While club teams received the go-ahead to return to play on Monday, 12 April, schools rugby will be able to resume with matches a little later, on Friday, 23 April.
Are the clubs ready for action? Have the players already returned for training in the numbers required to field the number of teams before last year’s lockdown?
Which unions are in a position to determine how many teams from how many clubs will be ready for action in order to get their fixtures in order?
A quick, and obviously not comprehensive, investigation of how far some leading clubs in a number of unions have progressed with their training, and how many players have pitched for training, paints a picture of uncertainty, to say the least.

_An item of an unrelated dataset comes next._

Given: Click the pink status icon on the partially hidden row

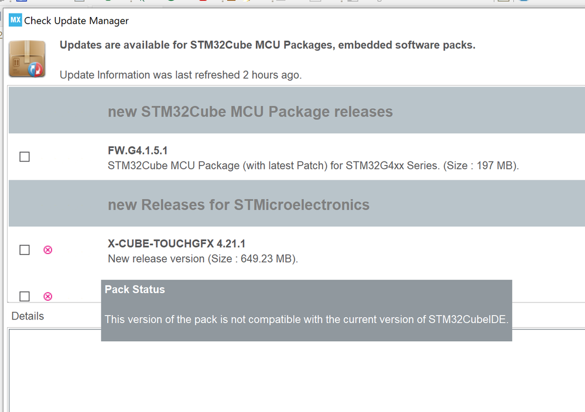Looking at the screenshot, I should 48,296.
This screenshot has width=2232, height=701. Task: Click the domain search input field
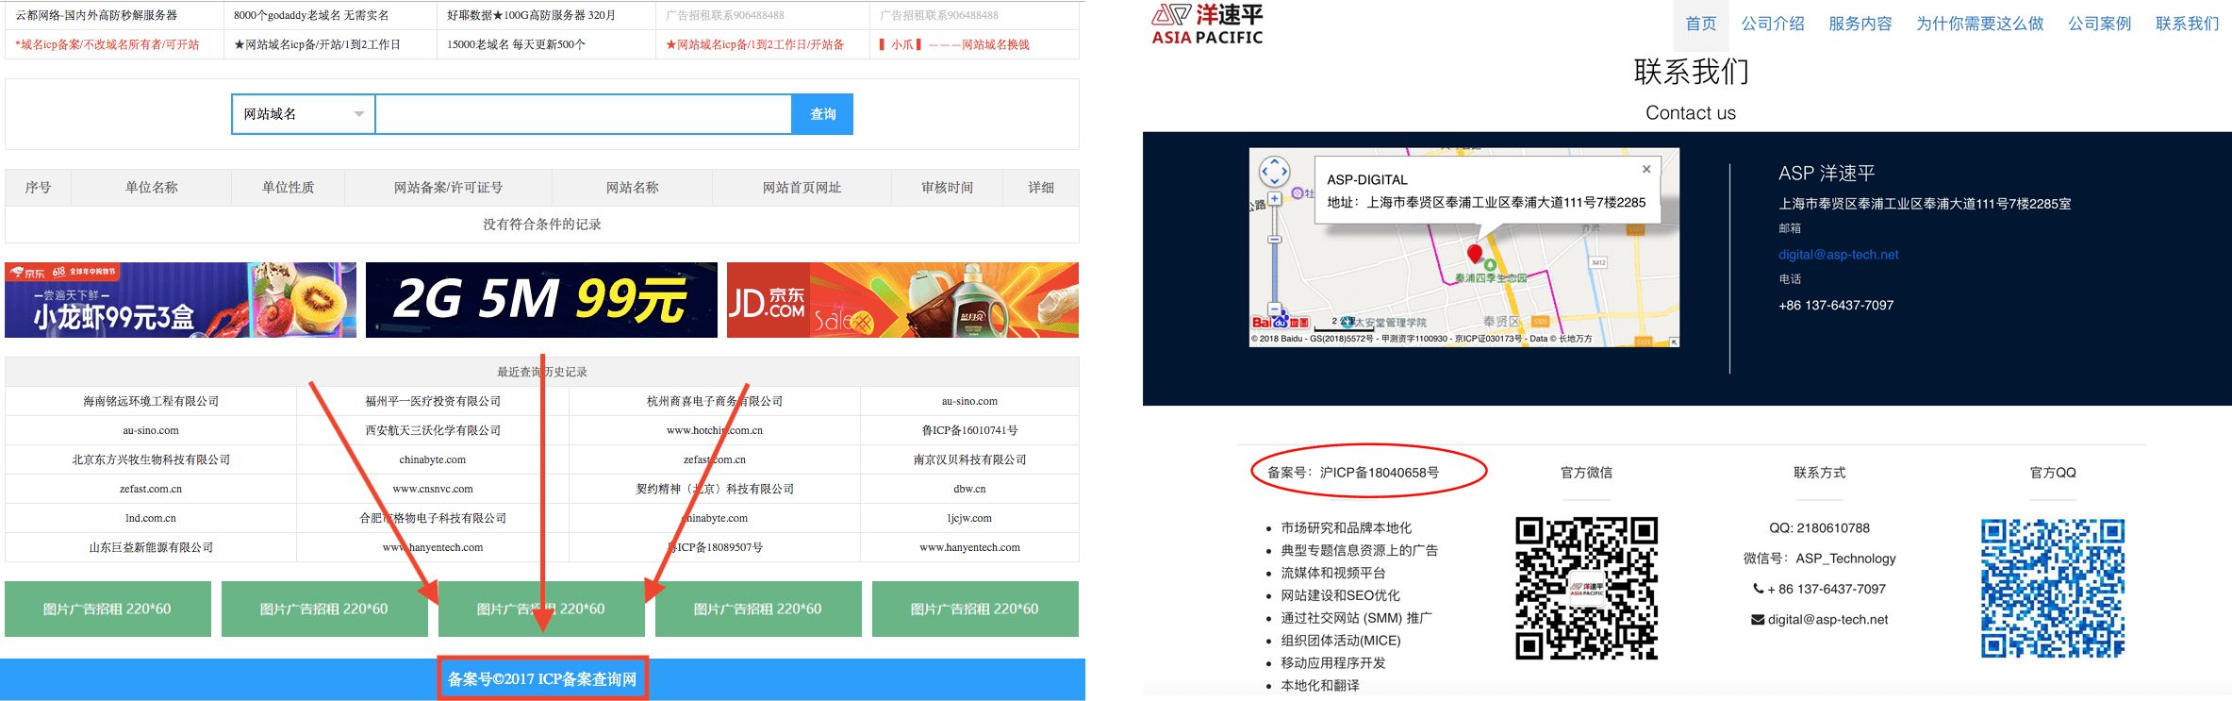583,114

Resumption of full-blown competitions in most of the unions will probably not be possible and the immediate return on 12 April will probably be marked by a series of friendlies to kick off the season.
This uncertainty about numbers will probably also affect the schools' fixtures finalisation.
It is nonetheless a great step and a welcome decision!
▲ The decision for the go-ahead was made following an announcement by the Department of Basic Education that schools can resume matches and national tournaments without spectators, subject to compliance with the relevant health and safety measures.
In accordance with SA Rugby’s return to play protocols, which places player safety and welfare as key priorities, clubs have received the green light to advance from contact training back to playing matches.
However, this is based on the provision that all COVID-19 protocols are strictly adhered to and that every club player must have completed the compulsory four-week non-contact training and four-week contact training window.
Schools rugby players, meanwhile, may resume contact training for four weeks – following six weeks of non-contact training – with the vision that they return to play at the earliest on Friday, 23 April.
▲ “We were delighted to receive the news that schools rugby can recommence as announced by the Department of Basic Education, and we share in the schools and club players’ excitement to return to the field,” said SA Rugby CEO Jurie Roux.
“However, we will not take any risks. Player safety is of utmost importance to us, and as the custodians of rugby in South Africa it is imperative that the return to play protocols that were followed by our professional teams be applied at schools and club level as well.
“These protocols were designed based on medical evidence with the purpose of ensuring that the players’ bodies are ready to cope with the impact of full contact and to keep injuries to a minimum.
“It would be remiss of us to allow the excitement of returning to play overshadow player safety. Any schools and clubs that defy these protocols will do so at their own risk.
“The fact that these players have missed out on a year of their rugby development, with some of them having missed the crucial Under-16 age group, which will see them being thrust into the Under-18 and Under-19 age group, makes it critical that every precaution is taken to ease their transition back into rugby.”